Exercise passage.

BEGIN

Scrub typhus has been increasingly reported in Southern China, and public health authorities are concerned about its increased incidence. Additionally, little evidence is available on the epidemiology of scrub typhus in Southern China. This study aims to analyze the epidemiological and geographic features of ST in Guangzhou City, Southern China, to guide the future prevention efforts.

Methods

Scrub typhus surveillance data in Guangzhou City during 2006–2012 were obtained from the Chinese National Communicable Disease Surveillance Network. We first conducted a descriptive analysis to analyze the epidemiological features of scrub typhus. Then we used space-time scan statistic based on a discrete Poisson model to detect and evaluate high-risk spatial-temporal clusters of scrub typhus.

Results

There were 4,001 cases of scrub typhus in Guangzhou City during the study period. The incidence of scrub typhus increased from 3.29 per 100,000 in 2006 to 9.85 per 100,000 in 2012. A summer peak was observed in June and July with a second peak in September and October except year 2009 and 2011. The majority of the cases (71.4%) were among persons aged ≥40 years, and female incidence was higher than male incidence in persons ≥50 years. In the space-time analysis, high-risk clusters were concentrated in rural areas in Guangzhou City. Over the past 7 years, Haizhu District, an urban area, was found to be a high-risk cluster for the first time in 2012.

Conclusion

The resurgence of scrub typhus epidemics in Guangzhou population in 2012 necessitates more effective measures for minimizing future epidemics. Consideration of high-risk population and historical spatial-temporal clusters may help prevent scrub typhus. The risk of scrub typhus in urban areas should not be neglected and needs more attention from public health authorities.

Introduction

Scrub typhus (ST), or tsutsugamushi disease, is a rickettsial disease, which is highly endemic in the “tsutsugamushi triangle” extending from Afghanistan to China, Korea, the islands of the western Pacific and Indian Oceans, and northern Australia [1], [2]. The record of apparent ST was first described in China in AD 313[3]. The etiologic agent, Orientia tsutsugamushi, is transmitted to humans through the bite of infected trombiculid mite larvae of the genus Leptotrombidium. Clinical presentations of ST could be fatal with increased age and greater bacterial load, and the untreated case-fatality rate is approximately 7% [4]. Recently, the resurgence of ST has been documented in India, South Korea, northern China, and Taiwan [5][10]. More than one billion persons are at risk for scrub typhus, and about one million new cases occur every year [11].

END

Work request 1. List the places where the scrub typhus passage says a resurgence of the disease has recently been documented.
Work request 2. According to the scrub typhus passage, how many cases occurred in Guangzhou City during the study period?
Work request 3. Continue the scrub typhus passage from its final sentence.

Dataset.
BEGIN

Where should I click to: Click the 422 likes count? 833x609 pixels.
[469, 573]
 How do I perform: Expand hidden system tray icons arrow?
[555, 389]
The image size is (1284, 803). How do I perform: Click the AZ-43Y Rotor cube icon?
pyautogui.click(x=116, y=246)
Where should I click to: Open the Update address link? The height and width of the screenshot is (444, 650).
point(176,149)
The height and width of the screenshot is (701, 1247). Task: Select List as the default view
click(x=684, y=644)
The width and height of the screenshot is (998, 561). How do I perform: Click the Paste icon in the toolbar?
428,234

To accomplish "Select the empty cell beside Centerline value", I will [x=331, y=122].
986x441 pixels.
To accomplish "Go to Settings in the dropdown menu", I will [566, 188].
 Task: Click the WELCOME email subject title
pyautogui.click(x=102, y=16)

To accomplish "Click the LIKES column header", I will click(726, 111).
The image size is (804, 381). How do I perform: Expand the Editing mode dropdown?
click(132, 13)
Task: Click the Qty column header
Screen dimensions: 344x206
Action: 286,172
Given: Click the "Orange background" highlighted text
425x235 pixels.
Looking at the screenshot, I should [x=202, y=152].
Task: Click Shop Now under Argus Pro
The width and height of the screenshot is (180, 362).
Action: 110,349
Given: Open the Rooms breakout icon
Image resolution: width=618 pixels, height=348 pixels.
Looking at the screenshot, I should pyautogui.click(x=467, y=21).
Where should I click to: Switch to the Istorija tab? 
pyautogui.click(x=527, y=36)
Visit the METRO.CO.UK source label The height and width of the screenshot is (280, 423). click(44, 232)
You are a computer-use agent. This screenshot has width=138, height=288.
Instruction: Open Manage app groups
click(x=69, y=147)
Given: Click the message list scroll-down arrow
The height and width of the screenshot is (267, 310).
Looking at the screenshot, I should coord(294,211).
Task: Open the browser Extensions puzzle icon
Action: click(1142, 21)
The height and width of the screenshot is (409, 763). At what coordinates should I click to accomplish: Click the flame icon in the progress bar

END

Task result 1. India, South Korea, northern China, and Taiwan

Task result 2. 4,001 cases

Task result 3.
In China, ST was first found in Guangzhou City in 1948. Since then, the disease has been increasingly reported in many other parts of China, particularly in southern China [12], [13]. Given the large populations of China, the numbers potentially exposed are enormous. Guangzhou City is the only city listing ST as a notified infectious disease in mainland China [12], with ST incidence increasing sharply in recent years. In 2006, the number of ST cases in Guangzhou City was 321. The number almost doubled in 2011 (653 cases), was four-fold in 2012 (1256 cases). ST is also expected to increase in future due to the increasing outdoor activities of urban inhabitants, the aging of population, improved surveillance and diagnostic methods, climate change, greater density of rodent and chigger mites and the lack of health resources [14][17].

Until now, no population-wide information on ST has been available in southern China, and the hotspots or clusters of ST in Guangzhou remained unclear. A better understanding of epidemiological and geographic features of ST may help identify the population and areas at high risk, and might provide useful insights into surveillance, local epidemic control and resource allocation. Therefore, we conducted this study to analyze the epidemiological features of ST, and identify the spatial-temporal high risk clusters in Guangzhou City during 2006–2012 for further public health interventions.

Materials and Methods

Ethical statement

No work with human subjects was directly involved in our study. ST data were extracted from Chinese National Communicable Disease Surveillance Network. All patient records were anonymized and de-identified prior to analysis. Permission to conduct this study was approved by Guangzhou Center for Disease Control and Prevention Ethics Committee and Guangzhou Health Bureau.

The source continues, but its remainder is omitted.